Nella tradizione culinaria partenopea, i paccheri napoletani hanno origini molto radicate. Un tempo era la “ pasta dei poveri “ perché sono grandi e ne bastavano pochi per riempire il piatto. Una curiosità simpatica, riguarda l’origine del nome. In dialetto “pacchero” significa “schiaffo” e perciò vengono chiamati anche Schiaffoni. Inoltre, con questo formato di pasta, l’abbinamento con un buon sugo liquido, fa sì che quando si versano nei piatti emettono un particolare suono che assomiglia ad uno schiaffo. Pacchero deriva da un termine greco che significa “schiaffo a piena mano”. Quattro paccheri e sei a posto. Anche per i paccheri napoletani c’è una storia interessante che non si dimentica facilmente: il pomodoro, anzi fu un incontro epocale.

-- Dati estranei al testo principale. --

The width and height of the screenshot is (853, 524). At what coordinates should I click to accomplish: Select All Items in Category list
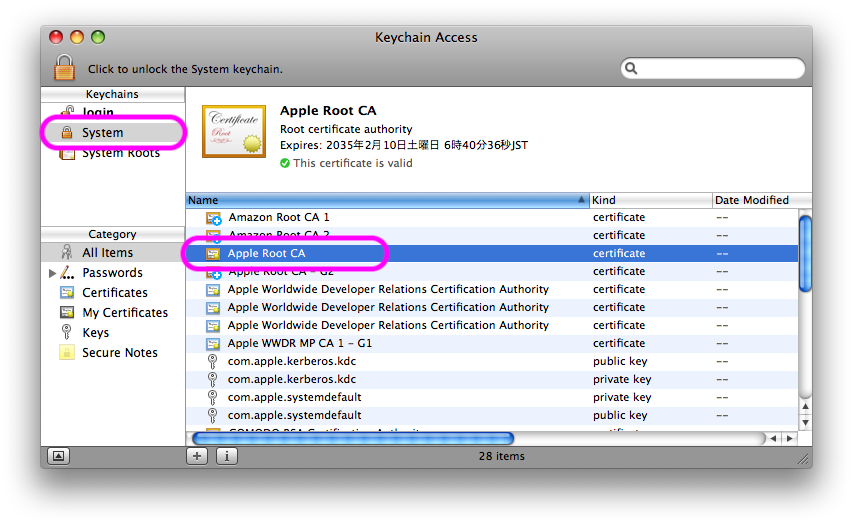tap(107, 252)
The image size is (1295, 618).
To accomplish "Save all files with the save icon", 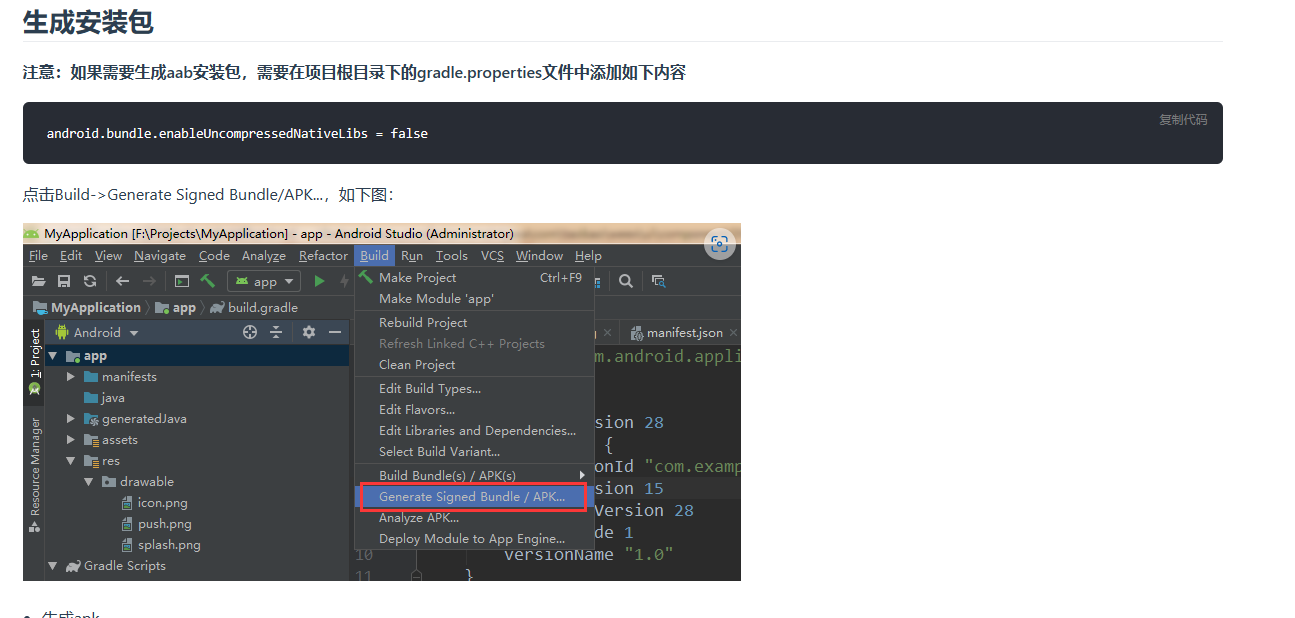I will click(x=64, y=281).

Ricordiamo che il pomodoro arrivò dall’America solo nel XVII secolo e quando approdò a Napoli fu una vera rivoluzione in cucina. Il pomodoro si rivelò un ingrediente che cambiò totalmente le vecchie abitudini di condire la pasta che prima era abbinata a verdure o a salse agrodolci. Il pomodoro portò un nuovo gusto in tavola e si rivelò un condimento capace di far esaltare il sapore della semola di grano duro e di conseguenza la fragranza ad ogni boccone.

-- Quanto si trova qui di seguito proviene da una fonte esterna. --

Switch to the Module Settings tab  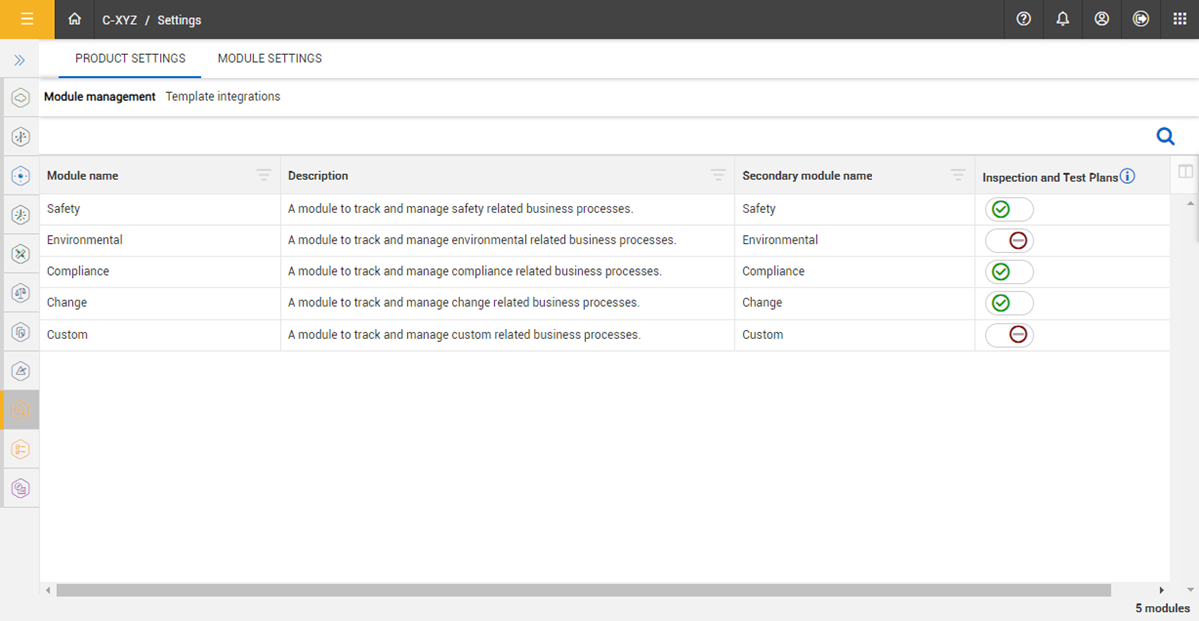tap(270, 59)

L’incontro dei paccheri con il pomodoro, fu amore a prima vista perché la forma e la superficie rugosa al punto giusto, trattengono molto bene il condimento garantendo un gusto impareggiabile.

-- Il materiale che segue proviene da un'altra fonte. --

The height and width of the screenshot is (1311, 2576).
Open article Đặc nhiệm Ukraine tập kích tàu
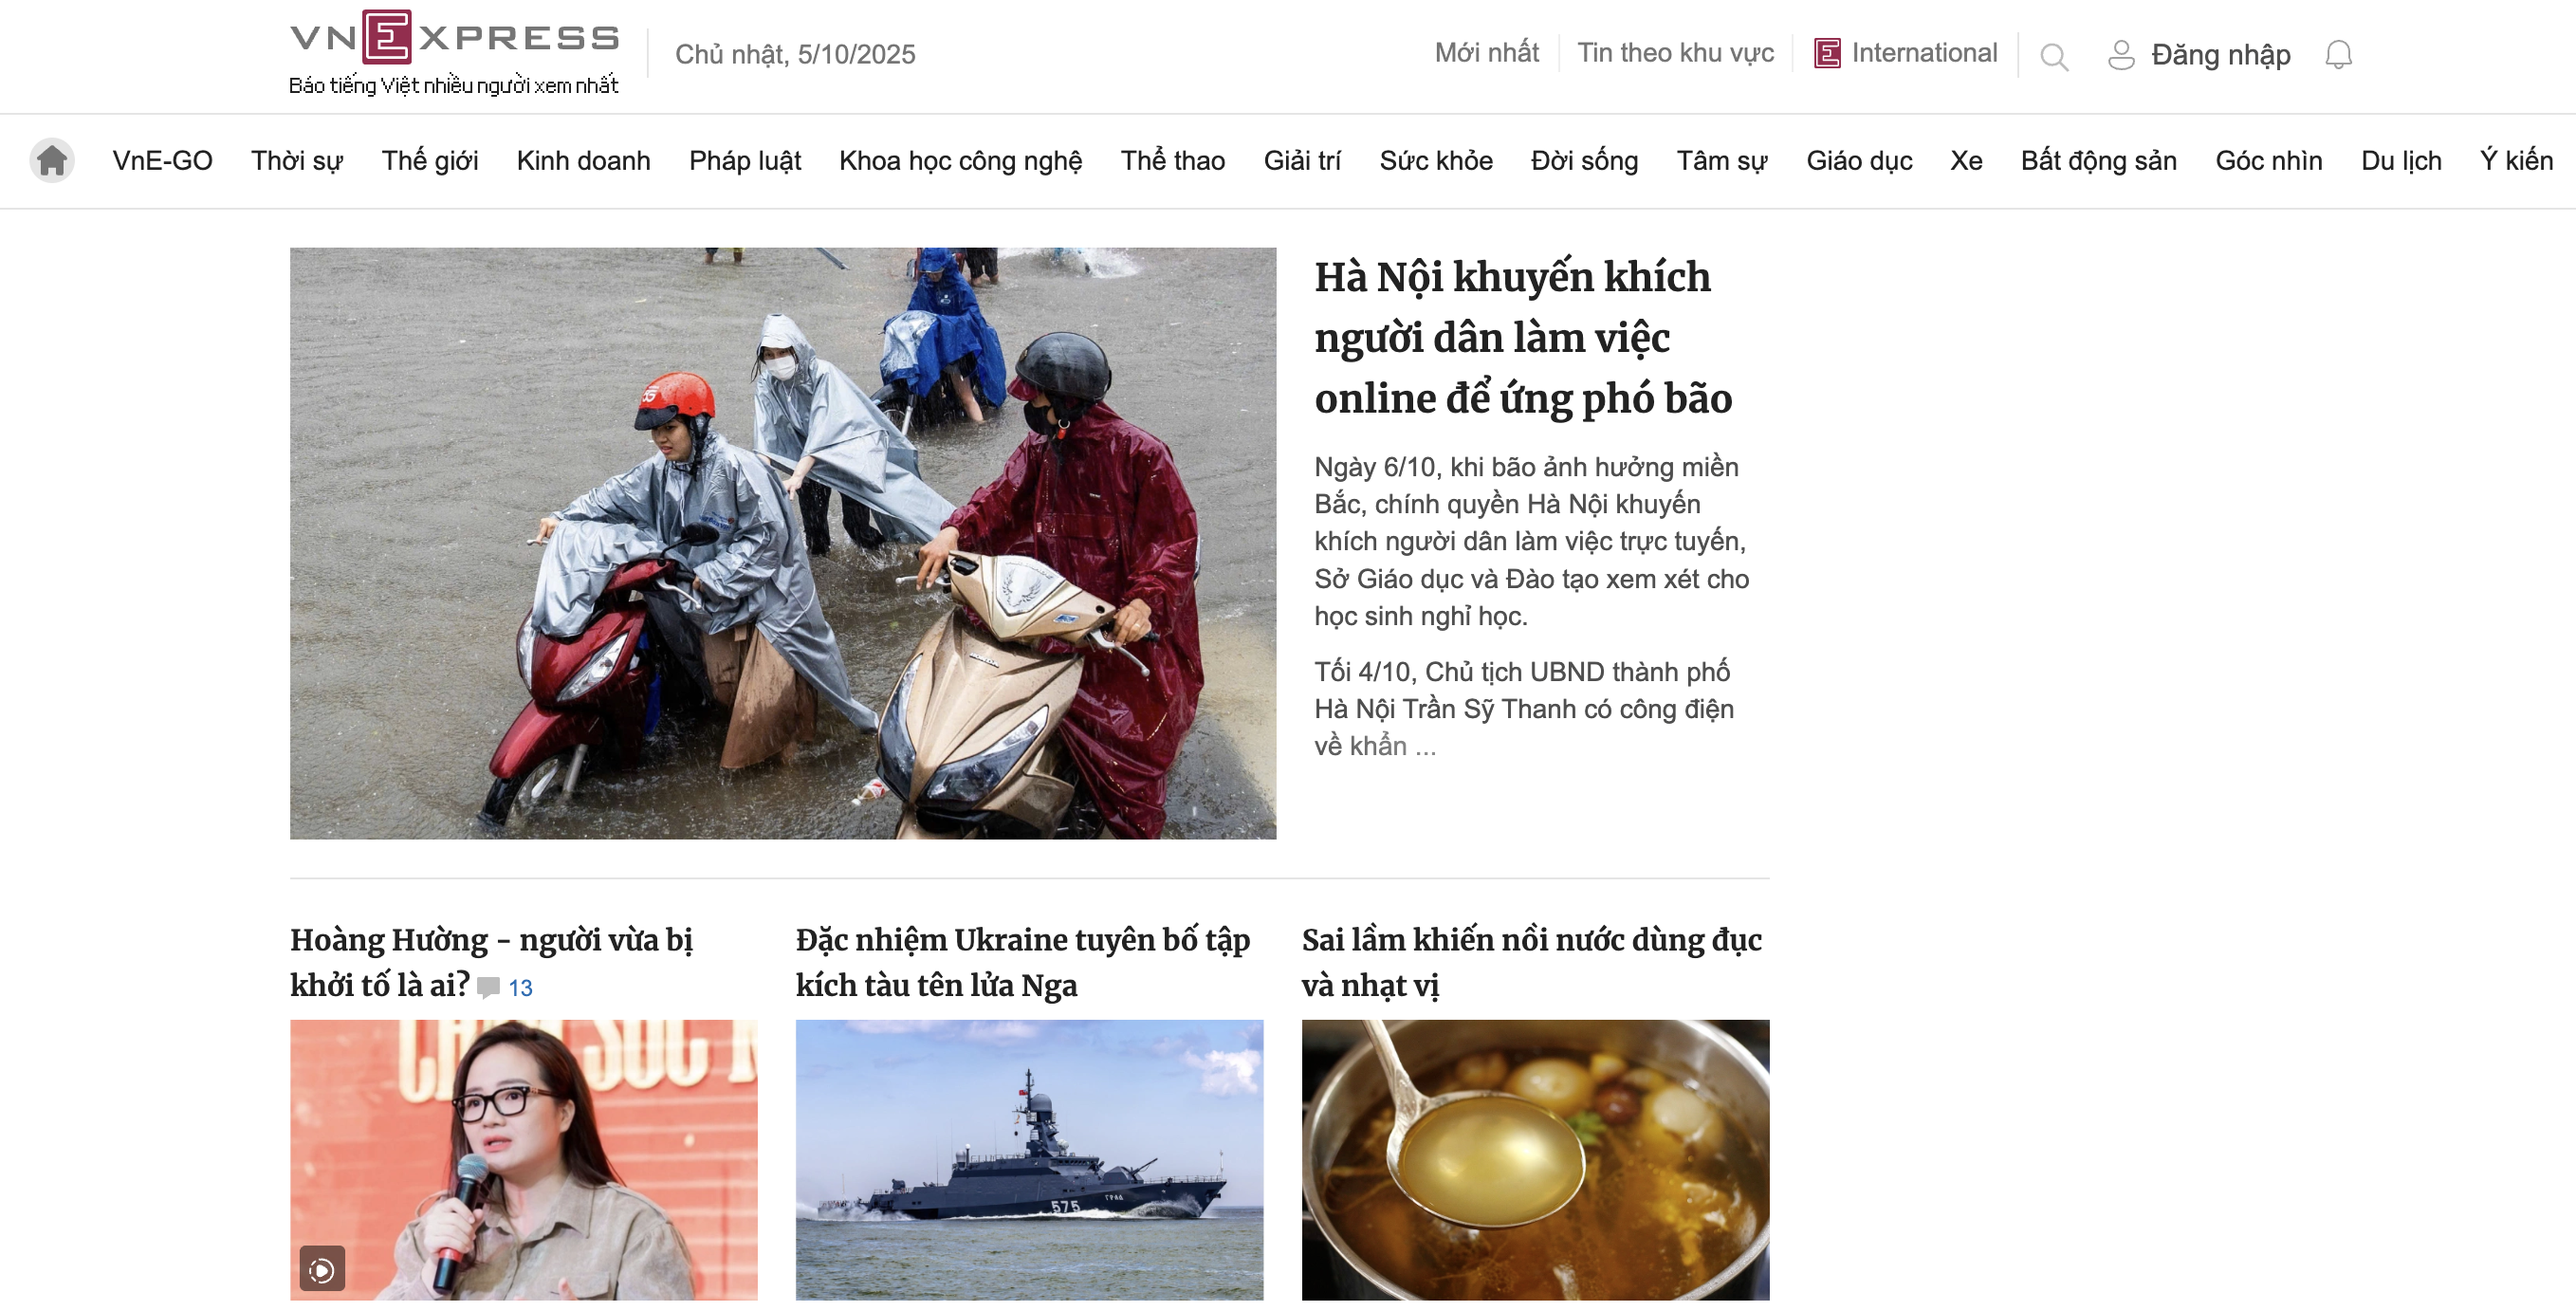(x=1022, y=963)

I Paccheri, alla vista sembrano simile alle “maniche” e invece sono più sottili e lisci all’interno con un tocco di rugosità che li rende unici.
I Paccheri napoletani sono inconfondibili, basta condirli con un buon ragù di carne o con un pasticcio al forno perché sprigionino la loro appetitosa delicatezza e un gusto unico e inconfondibile.
La scelta della pasta come alimento quotidiano, costò ai napoletani la fama di mangiamaccheroni, ma fu però una soluzione migliore di quella trovata altrove. Per esempio al Nord l’alimentazione popolare era costituita per lo più da polenta, sbilanciata dal punto di vista nutrizionale.